▸ **演習の構成**:
**A.** 車両用表示装置の文書によると、車両用表示装置10aが下から順に備える構成要素は何か。
**B.** 車両用表示装置の文書を、最後の文の次から書き継いでください。

説明

車両用表示装置

【課題】車両に搭載される表示装置において、ユーザが感じる浮遊感や立体感を向上させる技術を提供する。
【解決手段】 車両用表示装置10aは、下から順に、表示器70、反射板40、拡大ミラー30aを備える。表示器70から上方向に出力した光は反射板40を透過し、拡大ミラー30aで下方向に集光するように反射され、最後に反射板40でアイレンジERの方向に反射される。メータ底面部62は、インストルメントパネル80に装着されたときに、インストルメントパネル80と連続した面を形成する。アイレンジERから、意匠灯72を直視できなく、かつ、ウィンドシールド90に窓映りしないように配置深さHが設定されている。表示開口71の後側位置68は、壁面がウィンドシールド90に窓映りしないように設定される。

【発明の詳細な説明】
【技術分野】
【0001】
本発明は、車両用表示装置に係り、例えば車両に搭載されスピードメータや警告灯を表示する車両用表示装置に関する。

▸ **一覧**:
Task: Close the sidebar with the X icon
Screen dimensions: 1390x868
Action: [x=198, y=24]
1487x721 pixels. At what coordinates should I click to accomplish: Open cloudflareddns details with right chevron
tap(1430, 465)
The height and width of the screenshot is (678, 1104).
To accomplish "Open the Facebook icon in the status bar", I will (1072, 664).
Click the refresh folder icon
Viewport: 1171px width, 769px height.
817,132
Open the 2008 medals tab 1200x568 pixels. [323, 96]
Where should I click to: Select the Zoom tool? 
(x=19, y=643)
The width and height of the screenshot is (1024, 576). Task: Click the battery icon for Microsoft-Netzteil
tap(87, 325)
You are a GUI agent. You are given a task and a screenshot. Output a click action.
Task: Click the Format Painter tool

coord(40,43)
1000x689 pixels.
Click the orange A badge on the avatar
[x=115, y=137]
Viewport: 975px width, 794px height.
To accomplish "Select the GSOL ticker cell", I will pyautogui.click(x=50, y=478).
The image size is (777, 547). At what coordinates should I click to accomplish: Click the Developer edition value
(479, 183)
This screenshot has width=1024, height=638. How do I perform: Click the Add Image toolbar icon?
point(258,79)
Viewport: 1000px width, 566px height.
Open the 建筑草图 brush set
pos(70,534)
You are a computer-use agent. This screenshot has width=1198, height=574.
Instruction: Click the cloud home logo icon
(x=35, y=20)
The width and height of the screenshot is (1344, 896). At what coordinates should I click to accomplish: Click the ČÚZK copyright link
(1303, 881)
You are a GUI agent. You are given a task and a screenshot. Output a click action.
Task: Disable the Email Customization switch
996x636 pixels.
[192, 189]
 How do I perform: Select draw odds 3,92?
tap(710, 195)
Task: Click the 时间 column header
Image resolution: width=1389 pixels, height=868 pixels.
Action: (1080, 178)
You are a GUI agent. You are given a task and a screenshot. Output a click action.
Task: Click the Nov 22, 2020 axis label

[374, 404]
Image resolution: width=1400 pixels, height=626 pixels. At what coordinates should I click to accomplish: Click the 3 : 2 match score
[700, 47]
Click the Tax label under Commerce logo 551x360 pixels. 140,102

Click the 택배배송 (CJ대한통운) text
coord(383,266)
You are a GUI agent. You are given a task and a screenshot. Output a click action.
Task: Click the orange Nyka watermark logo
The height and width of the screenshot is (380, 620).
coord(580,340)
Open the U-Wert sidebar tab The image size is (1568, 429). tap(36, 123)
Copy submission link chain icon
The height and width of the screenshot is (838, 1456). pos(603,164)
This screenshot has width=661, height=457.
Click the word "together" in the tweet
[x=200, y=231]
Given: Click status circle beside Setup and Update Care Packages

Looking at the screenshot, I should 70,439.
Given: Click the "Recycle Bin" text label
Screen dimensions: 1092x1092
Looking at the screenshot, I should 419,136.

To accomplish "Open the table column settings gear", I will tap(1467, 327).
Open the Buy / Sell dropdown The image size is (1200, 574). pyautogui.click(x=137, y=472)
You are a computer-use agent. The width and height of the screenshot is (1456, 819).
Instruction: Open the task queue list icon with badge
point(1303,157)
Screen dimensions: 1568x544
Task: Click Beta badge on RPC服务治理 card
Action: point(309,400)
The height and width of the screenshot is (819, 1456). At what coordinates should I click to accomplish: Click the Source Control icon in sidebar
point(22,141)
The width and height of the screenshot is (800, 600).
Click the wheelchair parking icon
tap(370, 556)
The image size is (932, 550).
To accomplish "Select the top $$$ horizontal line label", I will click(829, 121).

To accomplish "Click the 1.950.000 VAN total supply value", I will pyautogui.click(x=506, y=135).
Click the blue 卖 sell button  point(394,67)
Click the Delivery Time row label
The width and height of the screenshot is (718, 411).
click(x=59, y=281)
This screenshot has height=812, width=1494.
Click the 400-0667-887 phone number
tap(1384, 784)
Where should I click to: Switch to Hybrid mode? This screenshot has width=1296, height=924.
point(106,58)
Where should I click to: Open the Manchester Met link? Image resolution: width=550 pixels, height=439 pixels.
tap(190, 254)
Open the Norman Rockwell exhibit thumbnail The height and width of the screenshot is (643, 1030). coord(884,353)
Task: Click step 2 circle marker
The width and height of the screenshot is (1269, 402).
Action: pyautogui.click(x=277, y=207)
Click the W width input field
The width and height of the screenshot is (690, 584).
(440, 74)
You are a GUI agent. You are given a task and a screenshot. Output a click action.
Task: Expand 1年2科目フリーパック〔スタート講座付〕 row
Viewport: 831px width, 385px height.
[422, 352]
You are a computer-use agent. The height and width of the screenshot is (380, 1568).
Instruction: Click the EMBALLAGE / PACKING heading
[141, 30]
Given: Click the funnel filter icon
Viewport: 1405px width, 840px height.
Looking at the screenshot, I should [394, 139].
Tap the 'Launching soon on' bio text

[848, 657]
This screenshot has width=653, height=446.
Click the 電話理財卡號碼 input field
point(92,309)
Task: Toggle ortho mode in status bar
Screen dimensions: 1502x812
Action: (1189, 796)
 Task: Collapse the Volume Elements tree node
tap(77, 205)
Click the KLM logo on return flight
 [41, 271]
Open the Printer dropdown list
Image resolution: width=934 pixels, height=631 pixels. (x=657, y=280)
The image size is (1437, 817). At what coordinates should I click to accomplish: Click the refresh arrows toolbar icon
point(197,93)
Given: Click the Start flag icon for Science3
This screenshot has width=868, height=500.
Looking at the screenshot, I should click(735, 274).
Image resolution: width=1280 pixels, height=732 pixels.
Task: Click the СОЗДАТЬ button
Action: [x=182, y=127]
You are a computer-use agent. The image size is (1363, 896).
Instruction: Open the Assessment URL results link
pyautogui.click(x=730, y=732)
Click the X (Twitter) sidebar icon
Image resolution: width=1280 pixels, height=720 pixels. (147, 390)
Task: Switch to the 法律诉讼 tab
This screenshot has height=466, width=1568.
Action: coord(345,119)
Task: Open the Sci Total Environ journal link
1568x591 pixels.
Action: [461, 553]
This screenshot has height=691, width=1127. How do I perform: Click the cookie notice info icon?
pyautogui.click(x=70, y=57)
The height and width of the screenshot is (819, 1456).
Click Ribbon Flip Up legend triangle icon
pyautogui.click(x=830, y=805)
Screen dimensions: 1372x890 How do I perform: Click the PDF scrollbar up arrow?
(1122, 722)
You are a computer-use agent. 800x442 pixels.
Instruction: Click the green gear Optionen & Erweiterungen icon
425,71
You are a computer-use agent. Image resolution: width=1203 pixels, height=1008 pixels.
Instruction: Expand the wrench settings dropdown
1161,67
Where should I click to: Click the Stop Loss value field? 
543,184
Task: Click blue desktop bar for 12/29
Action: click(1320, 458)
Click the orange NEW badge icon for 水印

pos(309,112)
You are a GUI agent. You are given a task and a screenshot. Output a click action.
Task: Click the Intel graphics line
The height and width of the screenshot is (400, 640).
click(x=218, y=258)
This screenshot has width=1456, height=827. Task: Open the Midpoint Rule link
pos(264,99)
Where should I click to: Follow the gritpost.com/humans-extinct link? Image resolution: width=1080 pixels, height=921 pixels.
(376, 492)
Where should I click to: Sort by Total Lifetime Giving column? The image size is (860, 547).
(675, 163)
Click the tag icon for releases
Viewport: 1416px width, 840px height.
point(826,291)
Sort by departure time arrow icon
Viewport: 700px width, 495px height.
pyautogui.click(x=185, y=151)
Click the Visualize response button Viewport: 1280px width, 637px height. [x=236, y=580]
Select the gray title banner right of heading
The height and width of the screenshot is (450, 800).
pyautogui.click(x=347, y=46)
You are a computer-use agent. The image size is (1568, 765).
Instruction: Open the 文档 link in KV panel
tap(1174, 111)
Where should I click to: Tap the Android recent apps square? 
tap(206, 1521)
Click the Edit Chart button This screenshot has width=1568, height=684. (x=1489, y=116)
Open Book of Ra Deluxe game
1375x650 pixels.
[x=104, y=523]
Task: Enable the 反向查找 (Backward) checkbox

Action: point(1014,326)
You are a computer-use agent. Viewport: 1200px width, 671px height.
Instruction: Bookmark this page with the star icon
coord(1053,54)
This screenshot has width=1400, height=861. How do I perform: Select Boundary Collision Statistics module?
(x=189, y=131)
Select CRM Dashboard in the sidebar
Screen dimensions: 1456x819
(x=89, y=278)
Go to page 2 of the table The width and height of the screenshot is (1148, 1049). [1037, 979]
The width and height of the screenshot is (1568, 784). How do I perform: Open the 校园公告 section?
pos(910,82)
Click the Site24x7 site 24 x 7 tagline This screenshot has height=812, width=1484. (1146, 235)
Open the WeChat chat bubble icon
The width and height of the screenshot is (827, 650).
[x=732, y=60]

▸ **想定解答**:
**A.** 表示器70、反射板40、拡大ミラー30aです。

**B.**
【背景技術】
【0002】
近年、車両用表示装置(車両用計器)としては、奥行き感を出す表示態様を実現するために、スピードメータや燃料計、距離計など、自動車の走行に必要な情報を指し示す計器類を背景意匠中に浮いているように表示させる構成が用いられようになっている。この様な構成を採用することで、表示装置の表示態様を立体的に認識されるようにしている。
【0003】
そのような立体感を出すためには、実像表示手段としては、例えばスピードメータあるいはタコメータ等であり、導光板の意匠部としては、例えば目盛り、数字等である。運転者等の視認者は、ハーフミラーを透過して実像表示手段(例えばスピードメータ)の実像を視認すると同時に、ハーフミラー上に結像される背景表示部材内面の背景意匠の虚像を視認する。
【0004】
また、表示装置を車両用計器に適用した場合、運転者がイグニッションスイッチをONに操作すると、まず、背景意匠の虚像が視認可能となり、しばらくして指針計器が視認可能とする技術が提案されている(特許文献1参照)。この技術では、視認者が車両用計器を見ると、まず立体的な虚像が現れる。ここで、視認方向に或る程度の奥行きを有する立体に対しては、視認者の眼は容易且つ直ちに焦点を合わせることができるので、視認者は直ちに立体を認識する。次に、所定時間経過後、指針計器が現れる。このとき、視認者の眼は、立体虚像位置を手掛かりとして指針計器位置を認識する。すなわち、視認者の眼の焦点は既に立体虚像に合っているので、指針計器は、立体虚像よりも視認者側に、あたかも空中に浮かぶかのように見えることになる。これにより、立体感に富み、且つ斬新な見映えの表示装置を実現することができる。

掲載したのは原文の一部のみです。